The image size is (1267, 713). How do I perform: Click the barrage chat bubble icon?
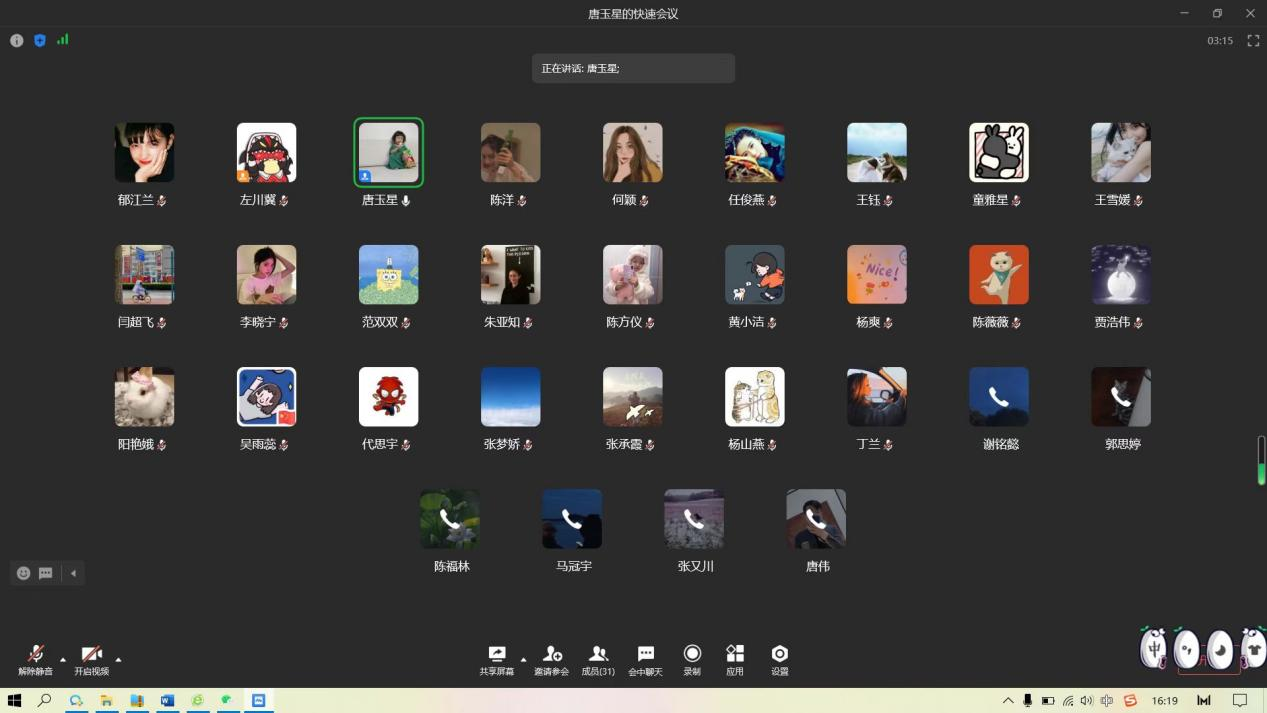46,573
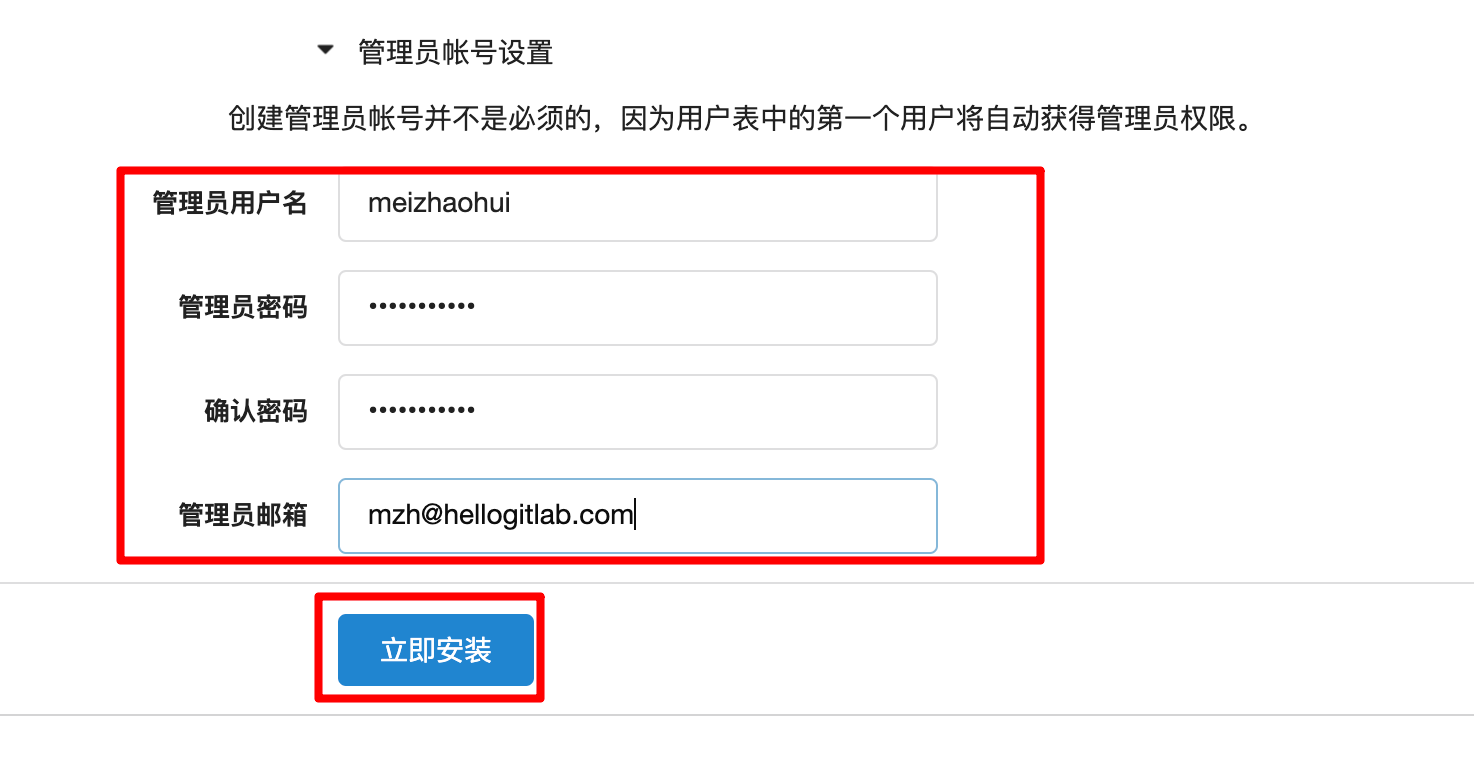Image resolution: width=1474 pixels, height=766 pixels.
Task: Click the meizhaohui username text
Action: pyautogui.click(x=439, y=203)
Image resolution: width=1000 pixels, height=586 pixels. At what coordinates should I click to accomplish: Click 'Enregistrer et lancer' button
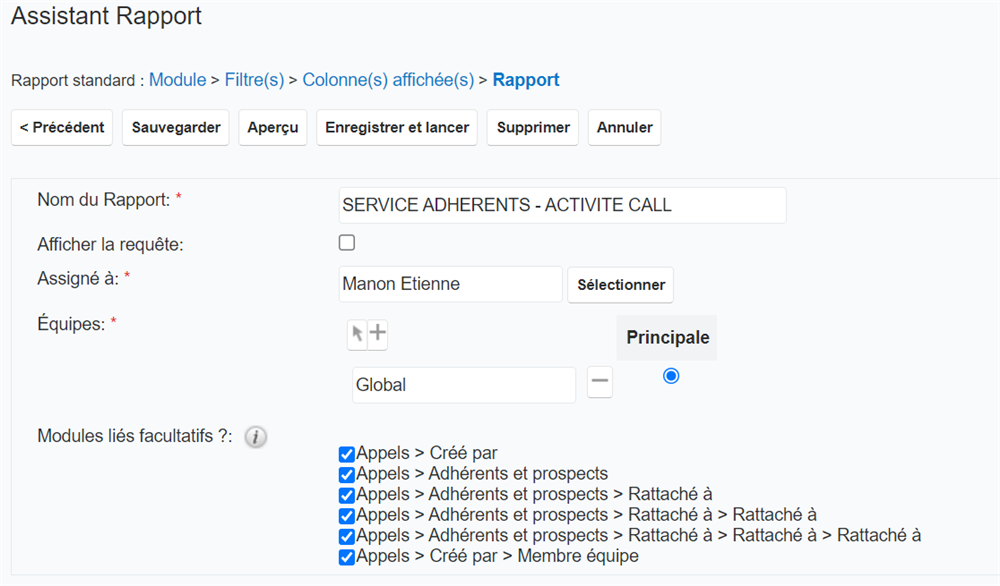tap(397, 128)
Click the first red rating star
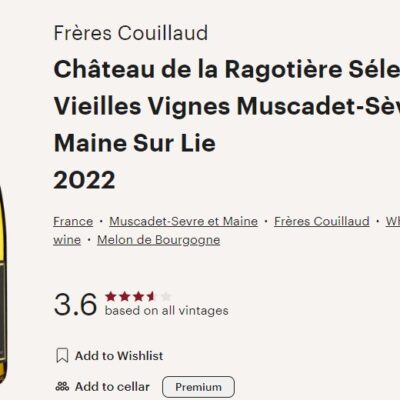 [111, 296]
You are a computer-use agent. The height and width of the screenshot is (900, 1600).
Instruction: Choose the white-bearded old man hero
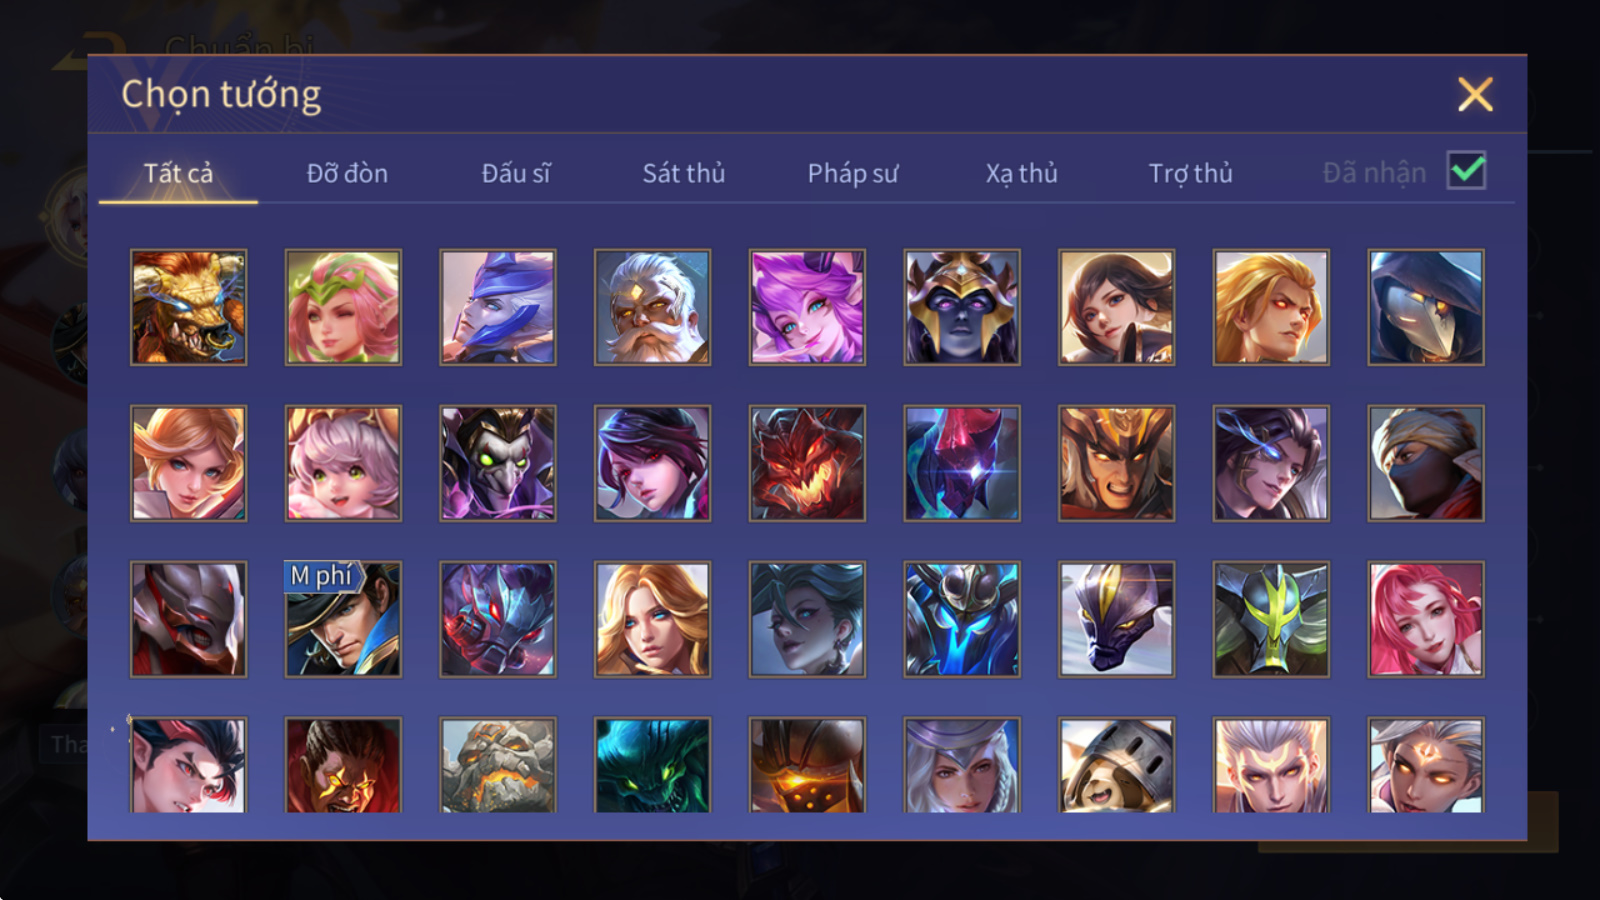click(x=652, y=307)
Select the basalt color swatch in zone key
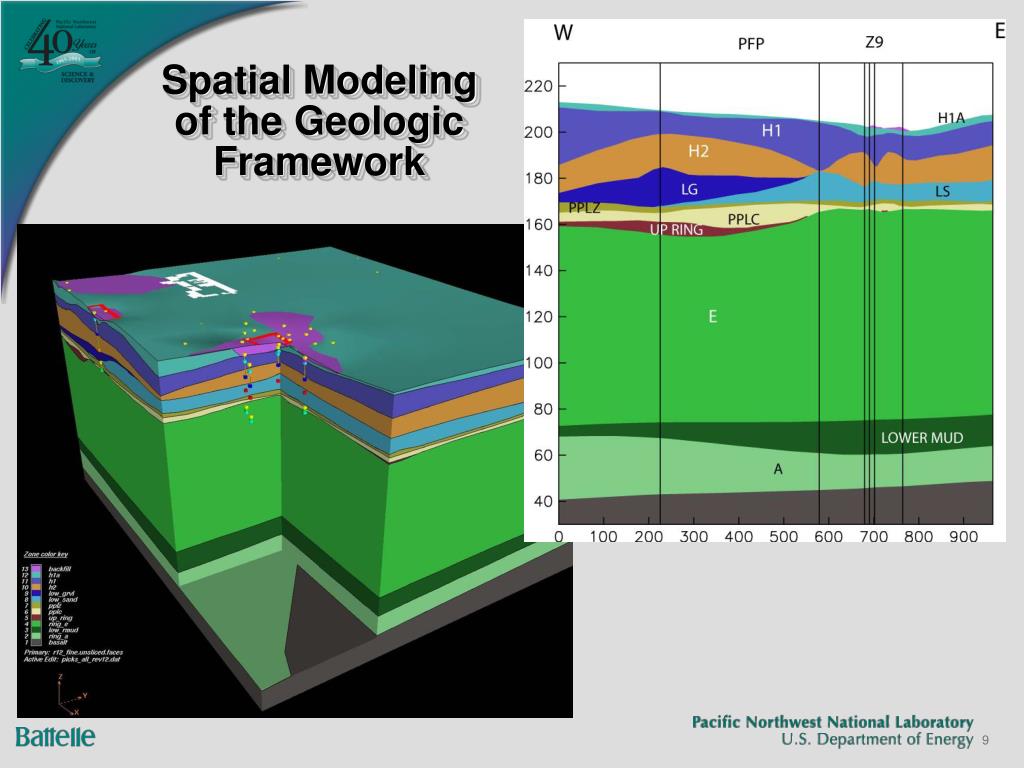Viewport: 1024px width, 768px height. (37, 642)
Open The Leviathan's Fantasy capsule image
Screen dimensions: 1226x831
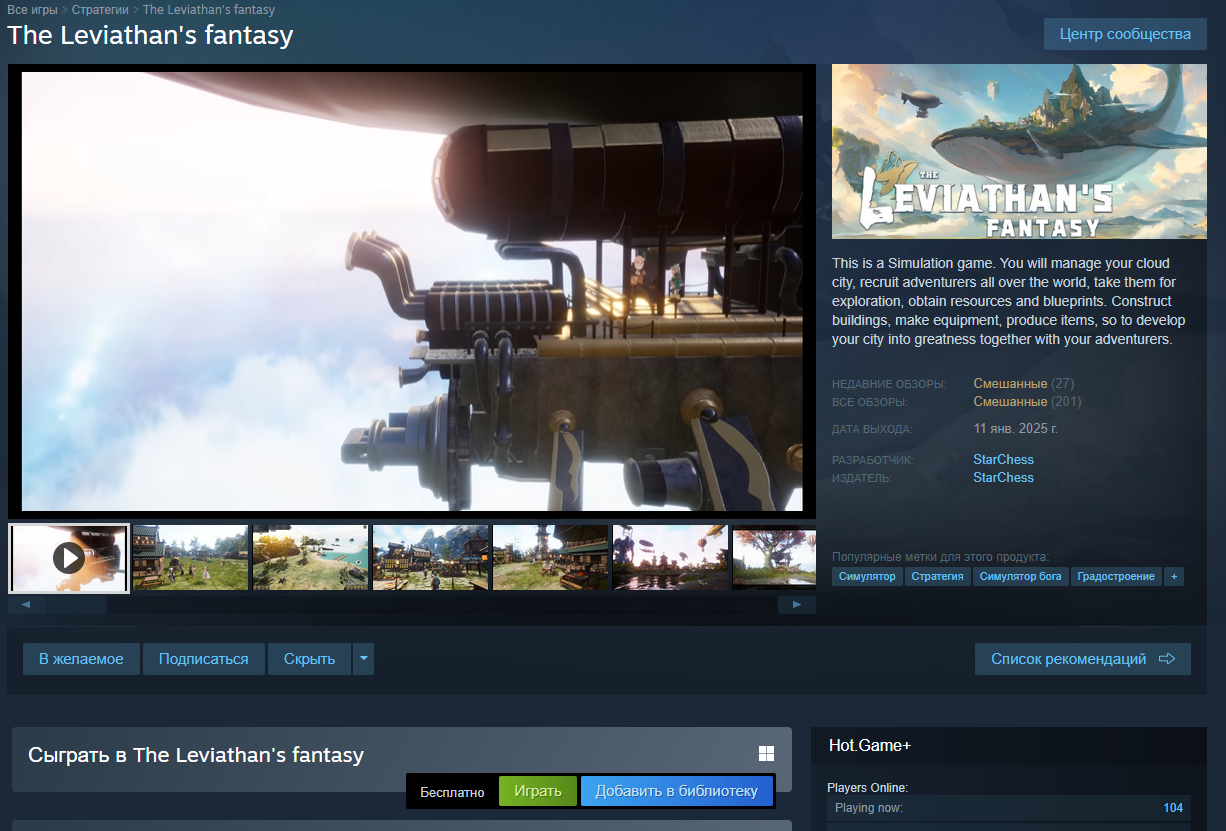coord(1018,151)
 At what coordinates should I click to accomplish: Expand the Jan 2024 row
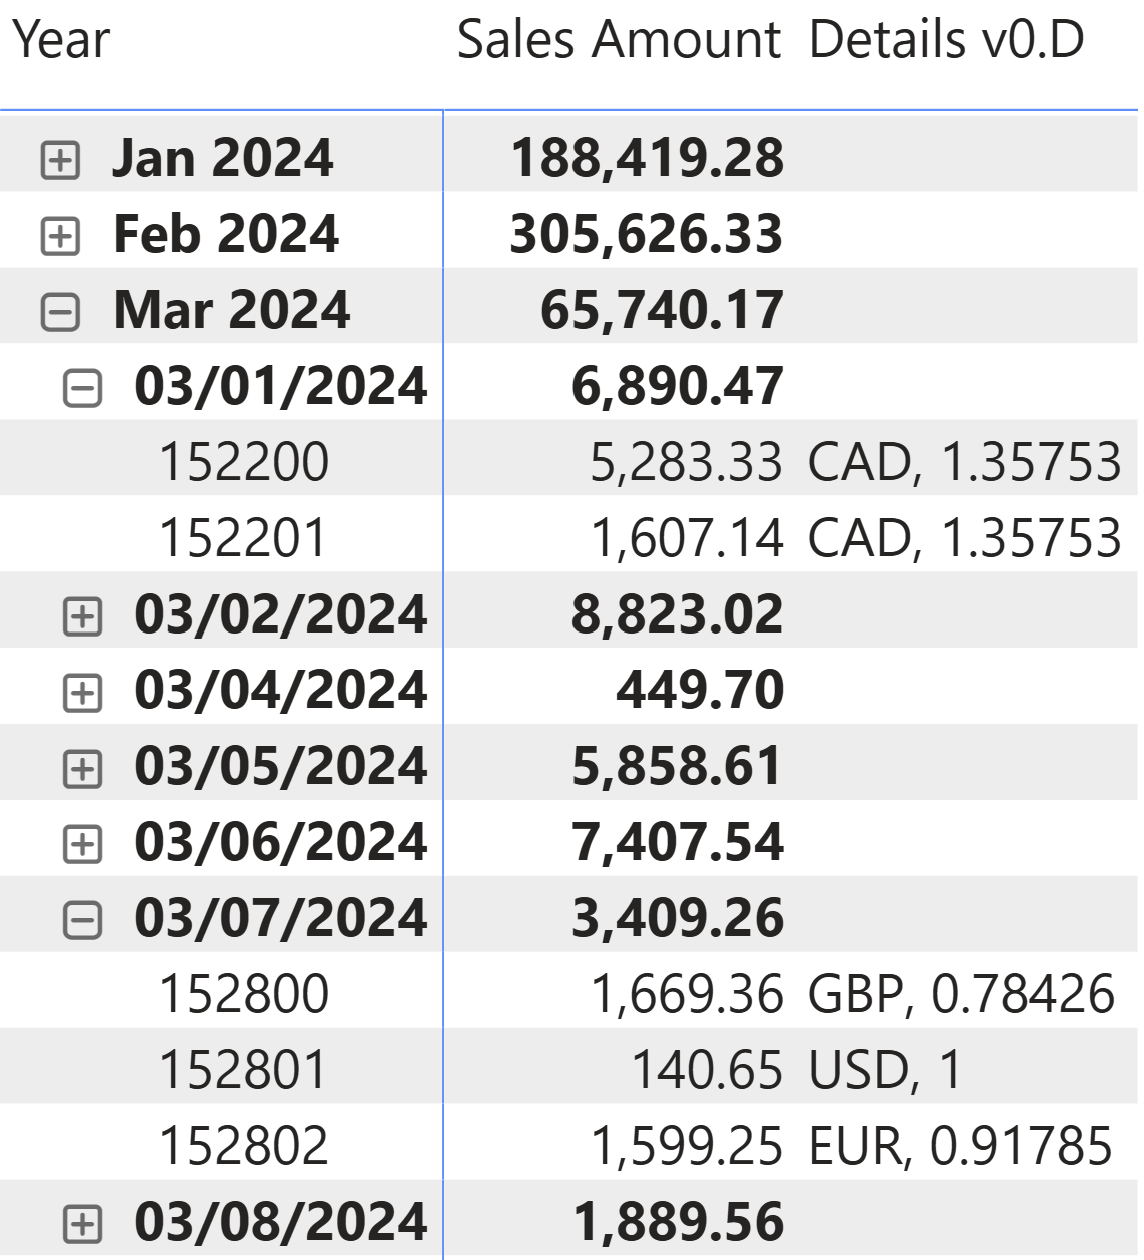click(x=60, y=160)
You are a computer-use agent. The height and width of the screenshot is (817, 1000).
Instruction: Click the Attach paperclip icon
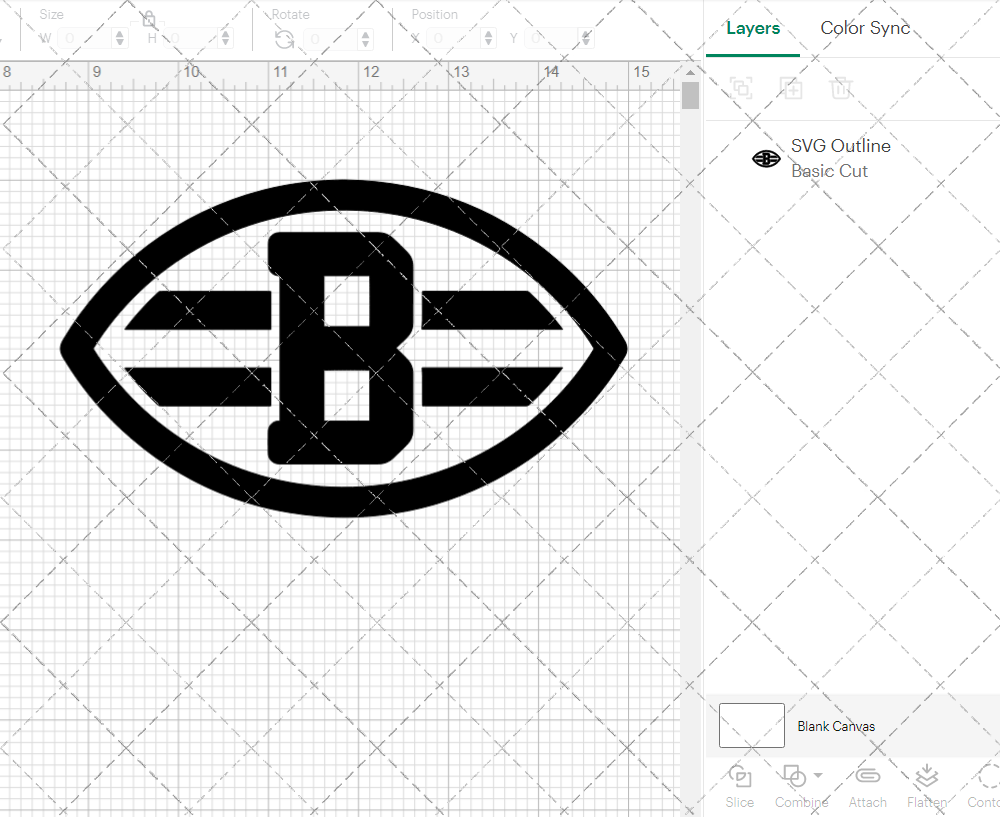click(x=867, y=777)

=====

Nothing but the lines from the line containing "At what coordinates should I click to accomplish: Expand" through the end of the records belongs in the answer, written out exactly, both ends included, without pictures.

*Written answer*:
 At what coordinates should I click to accomplish: Expand the Jan 2024 row
click(x=60, y=160)
You are a computer-use agent. The height and width of the screenshot is (817, 1000).
Instruction: Click the Attach paperclip icon
click(x=867, y=777)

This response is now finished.